**TASK TO CARRY OUT:**
In the entries below, find the line with "Focus the User Name text field" and the line with "Viewport: 1158px width, 667px height.". Reproduce those two lines and every line between them exactly, and nothing more.

(Beginning of GIVEN DATA)

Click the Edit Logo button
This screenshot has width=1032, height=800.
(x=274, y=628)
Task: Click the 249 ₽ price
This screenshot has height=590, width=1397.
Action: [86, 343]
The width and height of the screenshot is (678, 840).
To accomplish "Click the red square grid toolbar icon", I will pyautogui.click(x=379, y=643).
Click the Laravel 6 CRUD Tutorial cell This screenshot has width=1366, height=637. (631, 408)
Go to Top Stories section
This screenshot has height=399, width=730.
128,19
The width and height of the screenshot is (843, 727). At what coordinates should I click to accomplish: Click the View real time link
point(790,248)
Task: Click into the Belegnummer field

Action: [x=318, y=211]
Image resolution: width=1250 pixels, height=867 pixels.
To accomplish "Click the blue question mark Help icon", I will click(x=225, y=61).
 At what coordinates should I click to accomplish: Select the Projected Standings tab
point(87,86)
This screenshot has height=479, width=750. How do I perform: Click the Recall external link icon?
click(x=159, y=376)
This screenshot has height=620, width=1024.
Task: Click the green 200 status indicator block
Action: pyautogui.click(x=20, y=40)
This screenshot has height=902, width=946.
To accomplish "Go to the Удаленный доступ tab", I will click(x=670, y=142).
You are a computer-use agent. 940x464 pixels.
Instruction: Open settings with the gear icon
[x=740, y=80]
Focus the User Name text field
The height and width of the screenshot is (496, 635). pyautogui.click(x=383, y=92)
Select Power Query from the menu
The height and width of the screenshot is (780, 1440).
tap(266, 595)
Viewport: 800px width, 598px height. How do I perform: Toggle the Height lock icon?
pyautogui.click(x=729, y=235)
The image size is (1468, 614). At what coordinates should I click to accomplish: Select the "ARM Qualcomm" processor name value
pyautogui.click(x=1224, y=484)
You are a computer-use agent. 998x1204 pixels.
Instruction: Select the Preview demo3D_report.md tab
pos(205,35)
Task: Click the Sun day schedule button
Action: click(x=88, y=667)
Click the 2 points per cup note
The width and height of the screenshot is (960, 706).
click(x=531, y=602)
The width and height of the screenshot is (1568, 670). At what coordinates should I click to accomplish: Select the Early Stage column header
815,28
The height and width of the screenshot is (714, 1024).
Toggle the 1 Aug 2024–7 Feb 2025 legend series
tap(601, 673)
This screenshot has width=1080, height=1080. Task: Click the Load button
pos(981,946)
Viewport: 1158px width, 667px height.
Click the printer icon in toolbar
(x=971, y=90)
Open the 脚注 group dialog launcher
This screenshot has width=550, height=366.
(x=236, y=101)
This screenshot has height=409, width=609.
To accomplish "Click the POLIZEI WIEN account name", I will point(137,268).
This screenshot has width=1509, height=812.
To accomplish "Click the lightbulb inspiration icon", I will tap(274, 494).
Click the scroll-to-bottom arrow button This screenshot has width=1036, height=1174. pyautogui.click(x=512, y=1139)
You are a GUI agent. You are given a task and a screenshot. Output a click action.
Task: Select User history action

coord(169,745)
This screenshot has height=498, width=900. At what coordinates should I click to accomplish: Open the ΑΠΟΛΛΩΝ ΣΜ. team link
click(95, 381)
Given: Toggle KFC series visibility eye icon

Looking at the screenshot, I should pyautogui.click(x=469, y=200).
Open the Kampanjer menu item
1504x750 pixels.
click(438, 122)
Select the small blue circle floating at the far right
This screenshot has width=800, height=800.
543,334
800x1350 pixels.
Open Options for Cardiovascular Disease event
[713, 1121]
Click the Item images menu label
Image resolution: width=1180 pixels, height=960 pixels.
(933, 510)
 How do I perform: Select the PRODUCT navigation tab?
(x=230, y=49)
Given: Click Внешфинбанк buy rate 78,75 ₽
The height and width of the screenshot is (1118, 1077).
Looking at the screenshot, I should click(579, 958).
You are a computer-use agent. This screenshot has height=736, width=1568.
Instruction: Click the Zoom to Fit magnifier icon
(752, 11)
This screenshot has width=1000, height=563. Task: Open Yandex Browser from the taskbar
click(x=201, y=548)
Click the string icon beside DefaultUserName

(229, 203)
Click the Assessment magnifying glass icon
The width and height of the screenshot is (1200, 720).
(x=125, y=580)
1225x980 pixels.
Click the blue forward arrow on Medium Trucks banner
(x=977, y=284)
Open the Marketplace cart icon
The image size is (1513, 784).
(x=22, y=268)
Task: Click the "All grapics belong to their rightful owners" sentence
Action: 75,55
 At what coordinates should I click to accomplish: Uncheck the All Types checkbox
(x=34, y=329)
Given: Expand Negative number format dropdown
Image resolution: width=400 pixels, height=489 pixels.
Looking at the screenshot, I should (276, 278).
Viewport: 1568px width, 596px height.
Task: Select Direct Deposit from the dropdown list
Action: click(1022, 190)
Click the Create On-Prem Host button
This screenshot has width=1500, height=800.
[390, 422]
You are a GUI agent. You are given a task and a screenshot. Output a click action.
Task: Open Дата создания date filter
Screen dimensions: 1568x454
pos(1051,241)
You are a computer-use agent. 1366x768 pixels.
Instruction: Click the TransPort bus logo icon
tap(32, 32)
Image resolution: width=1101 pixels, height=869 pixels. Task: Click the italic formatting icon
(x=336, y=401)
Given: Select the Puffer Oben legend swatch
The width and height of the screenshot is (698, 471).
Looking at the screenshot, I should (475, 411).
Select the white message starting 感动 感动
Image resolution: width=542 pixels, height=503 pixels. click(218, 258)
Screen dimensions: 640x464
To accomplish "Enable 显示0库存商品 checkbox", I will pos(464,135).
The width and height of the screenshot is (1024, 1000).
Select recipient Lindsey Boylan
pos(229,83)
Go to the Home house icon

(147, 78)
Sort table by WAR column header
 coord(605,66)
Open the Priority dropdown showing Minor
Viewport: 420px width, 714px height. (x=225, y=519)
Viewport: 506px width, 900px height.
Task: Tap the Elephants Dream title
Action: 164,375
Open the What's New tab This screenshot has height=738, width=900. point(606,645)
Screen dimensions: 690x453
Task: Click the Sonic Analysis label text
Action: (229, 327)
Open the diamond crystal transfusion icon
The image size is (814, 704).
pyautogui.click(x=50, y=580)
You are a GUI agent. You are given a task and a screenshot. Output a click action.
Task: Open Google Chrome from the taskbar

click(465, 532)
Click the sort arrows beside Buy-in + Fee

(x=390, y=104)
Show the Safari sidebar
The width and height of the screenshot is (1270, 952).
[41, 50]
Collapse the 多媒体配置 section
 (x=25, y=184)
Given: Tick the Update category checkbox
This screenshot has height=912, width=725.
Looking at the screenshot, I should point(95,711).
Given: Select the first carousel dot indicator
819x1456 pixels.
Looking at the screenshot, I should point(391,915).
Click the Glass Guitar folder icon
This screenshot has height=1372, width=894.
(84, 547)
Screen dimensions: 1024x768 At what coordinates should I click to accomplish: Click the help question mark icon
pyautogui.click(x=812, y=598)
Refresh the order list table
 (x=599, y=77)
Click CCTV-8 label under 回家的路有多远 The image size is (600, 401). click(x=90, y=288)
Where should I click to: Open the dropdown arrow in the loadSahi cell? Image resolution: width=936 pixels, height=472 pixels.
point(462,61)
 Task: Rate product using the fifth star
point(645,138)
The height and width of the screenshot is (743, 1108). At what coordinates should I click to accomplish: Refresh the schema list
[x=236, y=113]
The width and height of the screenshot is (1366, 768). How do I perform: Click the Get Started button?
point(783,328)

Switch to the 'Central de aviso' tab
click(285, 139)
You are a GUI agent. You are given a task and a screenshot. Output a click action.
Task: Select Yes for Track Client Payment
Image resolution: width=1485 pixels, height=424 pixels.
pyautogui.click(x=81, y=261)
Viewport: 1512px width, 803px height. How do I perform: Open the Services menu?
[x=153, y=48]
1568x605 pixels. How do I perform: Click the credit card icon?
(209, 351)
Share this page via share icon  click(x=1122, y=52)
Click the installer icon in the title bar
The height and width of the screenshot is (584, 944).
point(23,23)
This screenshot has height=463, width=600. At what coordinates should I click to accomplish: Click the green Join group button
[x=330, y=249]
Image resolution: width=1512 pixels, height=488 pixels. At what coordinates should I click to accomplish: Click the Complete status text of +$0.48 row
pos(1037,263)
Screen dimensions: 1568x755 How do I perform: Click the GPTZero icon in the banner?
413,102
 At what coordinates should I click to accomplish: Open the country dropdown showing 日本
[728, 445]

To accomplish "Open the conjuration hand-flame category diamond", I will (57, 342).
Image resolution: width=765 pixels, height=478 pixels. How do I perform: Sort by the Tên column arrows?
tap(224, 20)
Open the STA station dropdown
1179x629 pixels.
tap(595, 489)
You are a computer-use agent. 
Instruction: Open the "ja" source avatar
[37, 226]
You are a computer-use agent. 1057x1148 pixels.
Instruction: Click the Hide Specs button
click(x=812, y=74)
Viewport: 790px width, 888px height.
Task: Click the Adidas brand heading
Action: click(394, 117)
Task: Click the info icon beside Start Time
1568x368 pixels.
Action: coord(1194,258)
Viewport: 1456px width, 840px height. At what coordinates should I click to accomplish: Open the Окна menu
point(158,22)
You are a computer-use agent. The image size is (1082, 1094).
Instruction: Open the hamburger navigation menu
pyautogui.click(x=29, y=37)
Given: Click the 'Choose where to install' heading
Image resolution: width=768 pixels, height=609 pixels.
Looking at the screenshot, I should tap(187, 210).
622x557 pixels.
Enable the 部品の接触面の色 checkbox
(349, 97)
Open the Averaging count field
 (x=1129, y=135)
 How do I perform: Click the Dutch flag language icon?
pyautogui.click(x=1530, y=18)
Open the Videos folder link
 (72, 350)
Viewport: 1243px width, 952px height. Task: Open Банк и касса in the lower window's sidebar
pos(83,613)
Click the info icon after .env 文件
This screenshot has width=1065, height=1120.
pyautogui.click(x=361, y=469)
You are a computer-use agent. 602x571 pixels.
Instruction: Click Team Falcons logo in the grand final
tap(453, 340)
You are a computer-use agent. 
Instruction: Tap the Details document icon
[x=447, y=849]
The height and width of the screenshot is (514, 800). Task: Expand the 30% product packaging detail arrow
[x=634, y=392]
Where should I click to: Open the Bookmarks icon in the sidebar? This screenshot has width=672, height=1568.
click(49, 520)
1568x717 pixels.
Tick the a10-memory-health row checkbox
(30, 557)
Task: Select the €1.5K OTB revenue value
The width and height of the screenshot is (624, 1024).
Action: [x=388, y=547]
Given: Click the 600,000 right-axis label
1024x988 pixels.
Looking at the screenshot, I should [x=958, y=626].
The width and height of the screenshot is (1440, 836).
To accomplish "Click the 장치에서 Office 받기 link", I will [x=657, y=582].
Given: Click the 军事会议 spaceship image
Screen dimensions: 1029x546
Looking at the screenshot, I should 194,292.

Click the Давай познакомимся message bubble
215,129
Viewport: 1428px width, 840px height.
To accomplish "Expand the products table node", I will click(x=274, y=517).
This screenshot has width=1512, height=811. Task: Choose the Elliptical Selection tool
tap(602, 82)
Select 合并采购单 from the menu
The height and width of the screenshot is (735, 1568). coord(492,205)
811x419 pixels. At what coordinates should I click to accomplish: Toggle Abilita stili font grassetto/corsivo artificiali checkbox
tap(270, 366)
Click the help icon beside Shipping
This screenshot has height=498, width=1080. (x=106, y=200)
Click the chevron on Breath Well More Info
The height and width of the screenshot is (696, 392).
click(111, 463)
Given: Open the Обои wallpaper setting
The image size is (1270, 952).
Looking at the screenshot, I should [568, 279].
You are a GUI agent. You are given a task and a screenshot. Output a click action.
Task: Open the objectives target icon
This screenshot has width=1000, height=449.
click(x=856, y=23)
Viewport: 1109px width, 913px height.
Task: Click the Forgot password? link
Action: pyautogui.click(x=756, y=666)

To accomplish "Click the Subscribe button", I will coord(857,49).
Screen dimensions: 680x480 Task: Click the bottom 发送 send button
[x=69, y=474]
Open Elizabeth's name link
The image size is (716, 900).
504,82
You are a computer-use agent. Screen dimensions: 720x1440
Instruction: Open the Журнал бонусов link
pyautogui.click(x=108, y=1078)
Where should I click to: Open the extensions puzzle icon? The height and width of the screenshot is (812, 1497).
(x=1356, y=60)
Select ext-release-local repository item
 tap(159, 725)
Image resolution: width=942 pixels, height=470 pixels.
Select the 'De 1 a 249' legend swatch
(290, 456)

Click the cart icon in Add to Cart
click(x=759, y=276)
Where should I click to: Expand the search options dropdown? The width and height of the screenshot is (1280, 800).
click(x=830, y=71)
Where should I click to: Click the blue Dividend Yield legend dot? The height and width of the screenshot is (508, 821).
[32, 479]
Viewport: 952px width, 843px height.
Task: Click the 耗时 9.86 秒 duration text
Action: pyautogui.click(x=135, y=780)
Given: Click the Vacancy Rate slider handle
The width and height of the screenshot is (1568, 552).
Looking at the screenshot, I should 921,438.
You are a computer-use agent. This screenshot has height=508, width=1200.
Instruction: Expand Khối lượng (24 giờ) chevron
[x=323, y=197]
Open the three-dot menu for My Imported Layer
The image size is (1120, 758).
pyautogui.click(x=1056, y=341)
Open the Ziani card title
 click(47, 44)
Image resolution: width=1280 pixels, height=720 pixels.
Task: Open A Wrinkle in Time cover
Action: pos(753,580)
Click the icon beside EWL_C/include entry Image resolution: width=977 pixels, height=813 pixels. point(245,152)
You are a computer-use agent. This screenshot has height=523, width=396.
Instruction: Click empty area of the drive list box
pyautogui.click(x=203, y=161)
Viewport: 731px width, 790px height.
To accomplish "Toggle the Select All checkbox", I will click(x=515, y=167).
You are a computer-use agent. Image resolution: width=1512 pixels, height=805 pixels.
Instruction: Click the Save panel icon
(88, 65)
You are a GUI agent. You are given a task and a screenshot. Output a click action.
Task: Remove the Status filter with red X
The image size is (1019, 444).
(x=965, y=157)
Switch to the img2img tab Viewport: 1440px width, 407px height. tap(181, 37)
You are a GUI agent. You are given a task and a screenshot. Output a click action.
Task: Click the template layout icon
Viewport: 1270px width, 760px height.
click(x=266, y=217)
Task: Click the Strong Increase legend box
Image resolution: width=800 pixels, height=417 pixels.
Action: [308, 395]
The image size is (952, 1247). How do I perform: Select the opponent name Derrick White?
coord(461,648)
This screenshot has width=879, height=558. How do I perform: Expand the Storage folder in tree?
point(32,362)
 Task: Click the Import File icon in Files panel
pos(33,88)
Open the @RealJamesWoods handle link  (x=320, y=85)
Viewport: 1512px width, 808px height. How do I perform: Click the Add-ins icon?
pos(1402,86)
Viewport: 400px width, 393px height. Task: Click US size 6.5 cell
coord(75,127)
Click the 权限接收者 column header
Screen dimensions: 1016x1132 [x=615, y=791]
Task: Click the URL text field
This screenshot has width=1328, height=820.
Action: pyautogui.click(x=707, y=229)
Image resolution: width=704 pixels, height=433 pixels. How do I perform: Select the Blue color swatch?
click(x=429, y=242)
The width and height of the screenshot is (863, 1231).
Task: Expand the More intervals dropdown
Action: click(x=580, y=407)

(End of GIVEN DATA)

**YOUR SOLUTION:**
Focus the User Name text field
The height and width of the screenshot is (496, 635). pyautogui.click(x=383, y=92)
Select Power Query from the menu
The height and width of the screenshot is (780, 1440).
tap(266, 595)
Viewport: 800px width, 598px height. How do I perform: Toggle the Height lock icon?
pyautogui.click(x=729, y=235)
The image size is (1468, 614). At what coordinates should I click to accomplish: Select the "ARM Qualcomm" processor name value
pyautogui.click(x=1224, y=484)
You are a computer-use agent. 998x1204 pixels.
Instruction: Select the Preview demo3D_report.md tab
pos(205,35)
Task: Click the Sun day schedule button
Action: click(x=88, y=667)
Click the 2 points per cup note
The width and height of the screenshot is (960, 706).
click(x=531, y=602)
The width and height of the screenshot is (1568, 670). At what coordinates should I click to accomplish: Select the Early Stage column header
815,28
The height and width of the screenshot is (714, 1024).
Toggle the 1 Aug 2024–7 Feb 2025 legend series
tap(601, 673)
This screenshot has width=1080, height=1080. Task: Click the Load button
pos(981,946)
Viewport: 1158px width, 667px height.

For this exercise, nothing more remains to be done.